Marinated kangaroo fillets

4 kangaroo fillets, weighing approximately 250 g each

for the marinade

6 tbsp soy sauce
1 tbsp sesame oil
1 small onion, finely chopped
2 spring onions, chopped
8 cloves of garlic, crushed
2 red chillis, chopped
2 tsp sugar
A generous amount of ground black pepper

Mix all the marinade ingredients together in a bowl. Place the kangaroo fillets in a large sandwich bag and pour the marinade over the top. Tie the bag up securely and squidge and shake the bag to ensure all the meat in well covered. Pop the kangaroo in the fridge to marinate overnight. Take the meat out of the fridge an hour before you plan to cook it, to ensure it has come up to room temperature. 

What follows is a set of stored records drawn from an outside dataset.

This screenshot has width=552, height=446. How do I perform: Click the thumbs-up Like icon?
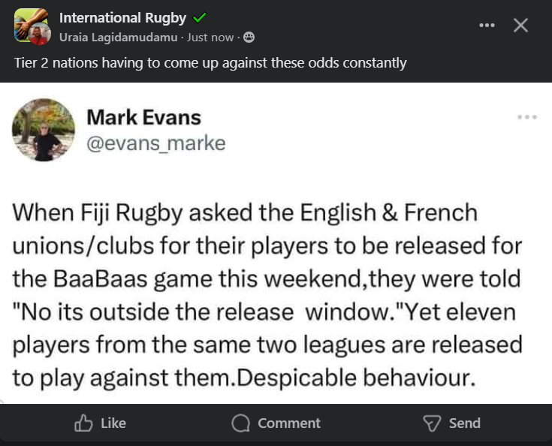[83, 423]
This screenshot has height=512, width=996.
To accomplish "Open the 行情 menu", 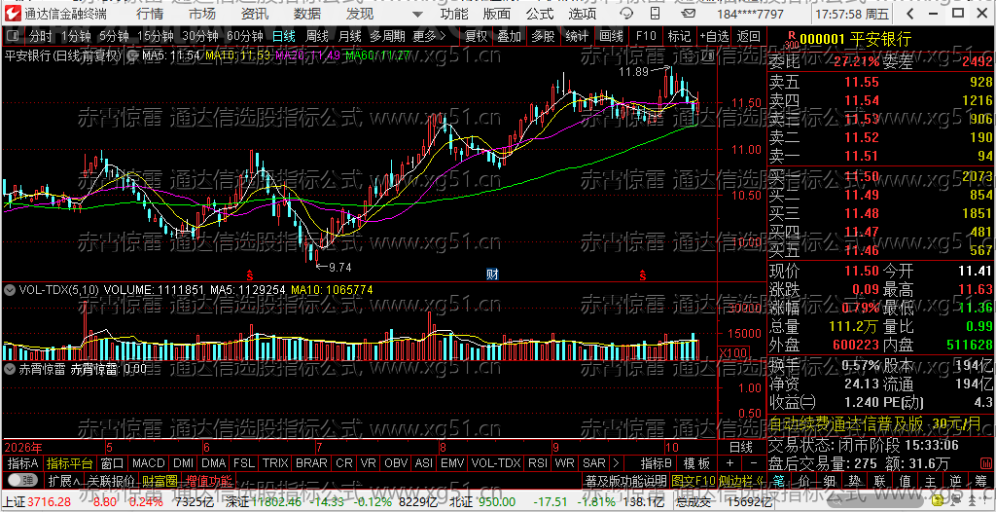I will pos(149,14).
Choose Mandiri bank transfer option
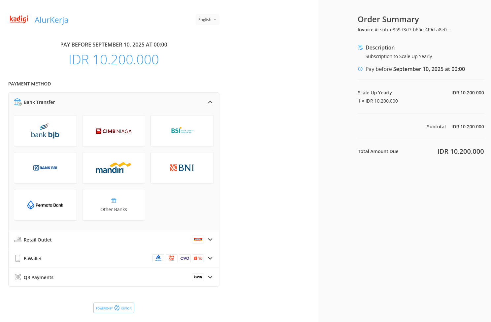Screen dimensions: 491x322 (114, 168)
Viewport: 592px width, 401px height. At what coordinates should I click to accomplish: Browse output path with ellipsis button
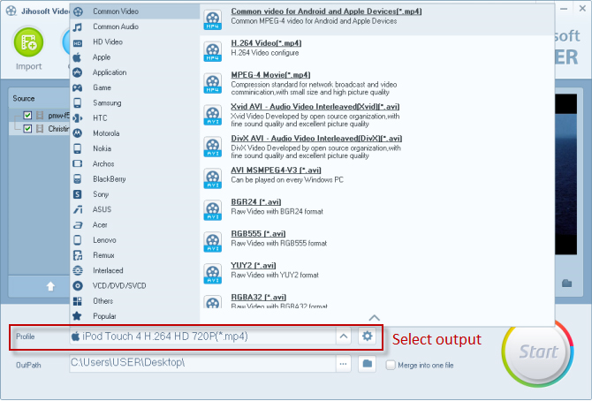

Preheat the oven to 180°C (160°C Fan)

Heat a skillet or large frying pan until very hot. Pour in a generous splash of oil and sear the kangaroo quickly until nicely browned on all sides. Transfer the fillets to a baking tray and pop in the oven for 8-10 minutes. Ideally, kangaroo should be served rare as there is so little natural fat in the meat if you cook it for much longer it will dry out, but you can probably get away with leaving it in the oven for 15 minutes if you'd rather. Once out out the oven, leave the meat to rest for ten to fifteen minutes before carving.

I was on the phone to my mum and mentioned that I was making a kiwi sauce to be served alongside the kangaroo and she said,

"Eurgh, sounds disgusting!"

My wounded expression must have translated with my uncharacteristic silence and she immediately changed her tune to,

"Well, I'm sure it will be lovely, if you're making it."

Nice save, mum! But in actual fact, you had nothing to worry about. The kiwi sauce worked really well and the sweet, salty and sour notes balanced beautifully and turned out to be an accidental marriage made in Heaven with the Korean-style kangaroo. To be honest, if you'd eaten it blindfolded you might not have actually been able to tell it was kiwi sauce at all, although I don't think you'd be surprised when told. It had a strangely unplaceable, slightly exotic flavour, but once revealed it immediately became unthinkable that you could ever have mistaken it for anything else. Also, the slight green tint to the sauce might have helped give the game away, although I did have the foresight to sieve out the seeds to keep the guests guessing as long as I possibly could. I will be making this again. And as soon as possible.

Kiwi sauce

6 kiwis, peeled
1 small onion, chopped
1 clove of garlic
A finger of ginger, peeled and grated
3 tsp sugar
5 tbsp soy sauce
5 tbsp mirin
1 tbsp sesame oil

Blitz all the ingredients together in a food processor until smooth. Transfer the ingredients to a small saucepan and simmer gently for about 15 minutes. Taste for seasoning, adjusting if necessary, and pass the sauce through a sieve (if you wish) into a sauce jug to serve with the kangaroo.